Alan Rankine obituary

Guitar and tennis prodigy who formed the Associates with Billy MacKenzie before becoming a college lecturer in Glasgow
Alan Rankine at Wormwood Scrubs Athletics Club, where the cover of The Affectionate Punch was shot
Alan Rankine at Wormwood Scrubs Athletics Club, where the cover of The Affectionate Punch was shot
DAVID CORIO/REDFERNS/GETTY IMAGES

Alan Rankine, an 18-year-old guitarist, was at a gig by a touring black funk quartet called the Fantastics at Tiffany’s Ballroom in Stockbridge, Edinburgh. Yet what caught his ear that day in 1976 was the Dundee-based support act Stan and Deliver, fronted by Billy MacKenzie.

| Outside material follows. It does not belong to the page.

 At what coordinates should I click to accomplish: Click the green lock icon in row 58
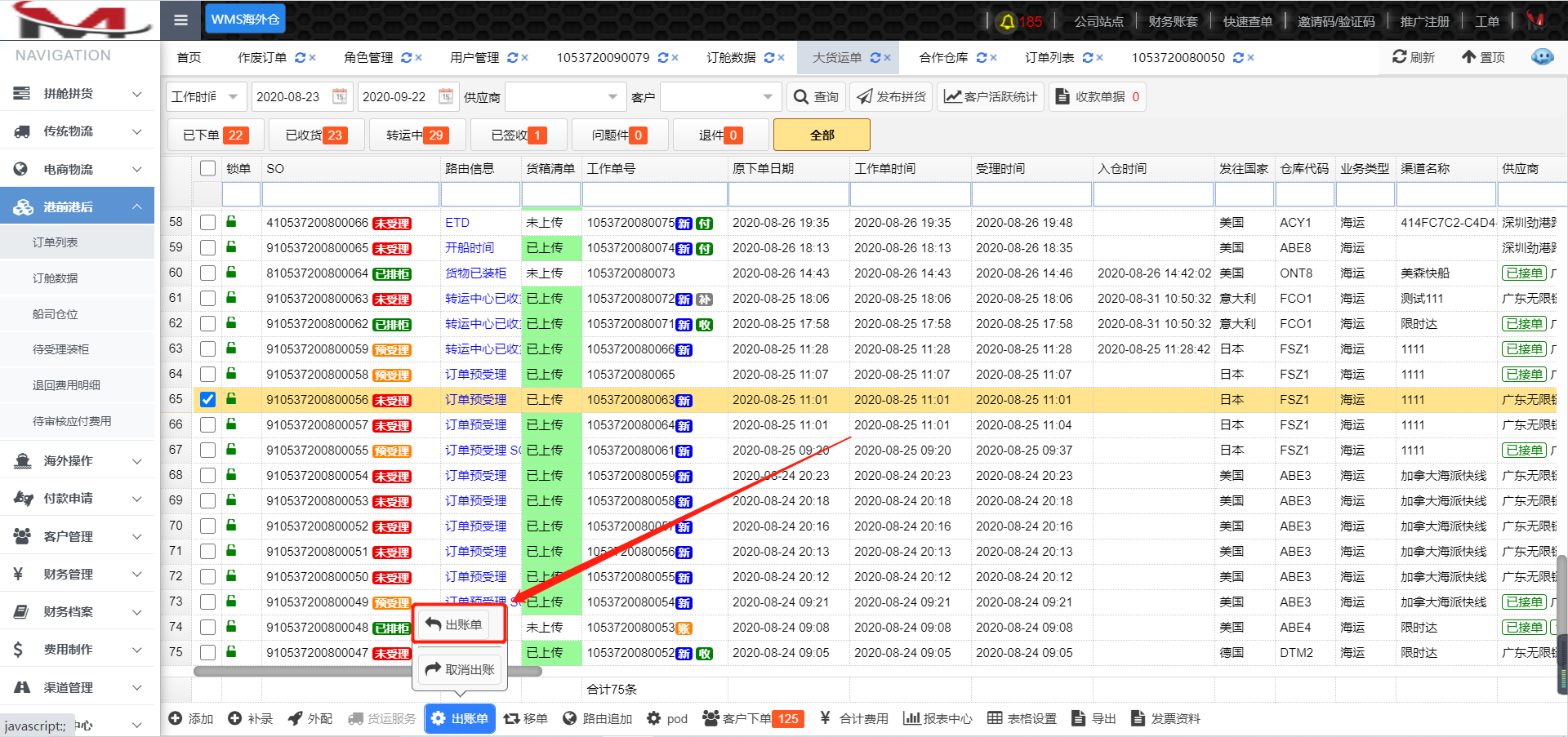pyautogui.click(x=231, y=221)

“I saw this guy singing and I heard his voice and I thought, ‘Bloody hell. I’ve never heard anything like it,’ ” he told The Glamour Chase, Tom Doyle’s biography of MacKenzie. “The band was cod funk, not very good, but this voice was just shining through.” MacKenzie’s account of their first meeting differed slightly. “I met Alan through a friend of a friend who said I was a great singer but a pain in the arse,” he recalled.

Within a couple of days MacKenzie had taken up semi-permanent residence in the Linlithgow flat that Rankine was sharing with his girlfriend. The next six months were spent trawling around working men’s bars, miners’ clubs and local hotels, evading the taxman by using different names such as Hideaway for their pop set and the Mike Lawrence Quintet for their balladeering. They were only in their late teens and were taking home about £100 a week, good money for the time.

The Associates at Wormwood Scrubs Athletics Club: left to right, John Murphy, Michael Dempsey, Billy MacKenzie, Alan Rankine
The Associates at Wormwood Scrubs Athletics Club: left to right, John Murphy, Michael Dempsey, Billy MacKenzie, Alan Rankine
DAVID CORIO/REDFERNS/GETTY IMAGES

The pair spent every Sunday writing new songs. “I’d never had it with anyone else,” Rankine said of their intense musical bond. “You’d be listening to a record and something would happen in the music and we would look at each other and we understood each other. It could be a chord change, it could be a sound, it could be a trick that someone had used.”

In late 1977 they booked into Craighall Studios in Edinburgh with an assortment of the city’s session musicians to record half a dozen songs. Doyle relates how they were mostly performed at breakneck speed, documenting the beginnings of Rankine’s frenetic, “finger-sapping” guitar style and the edgy, high-pitched, operatic vocal that would become MacKenzie’s trademark.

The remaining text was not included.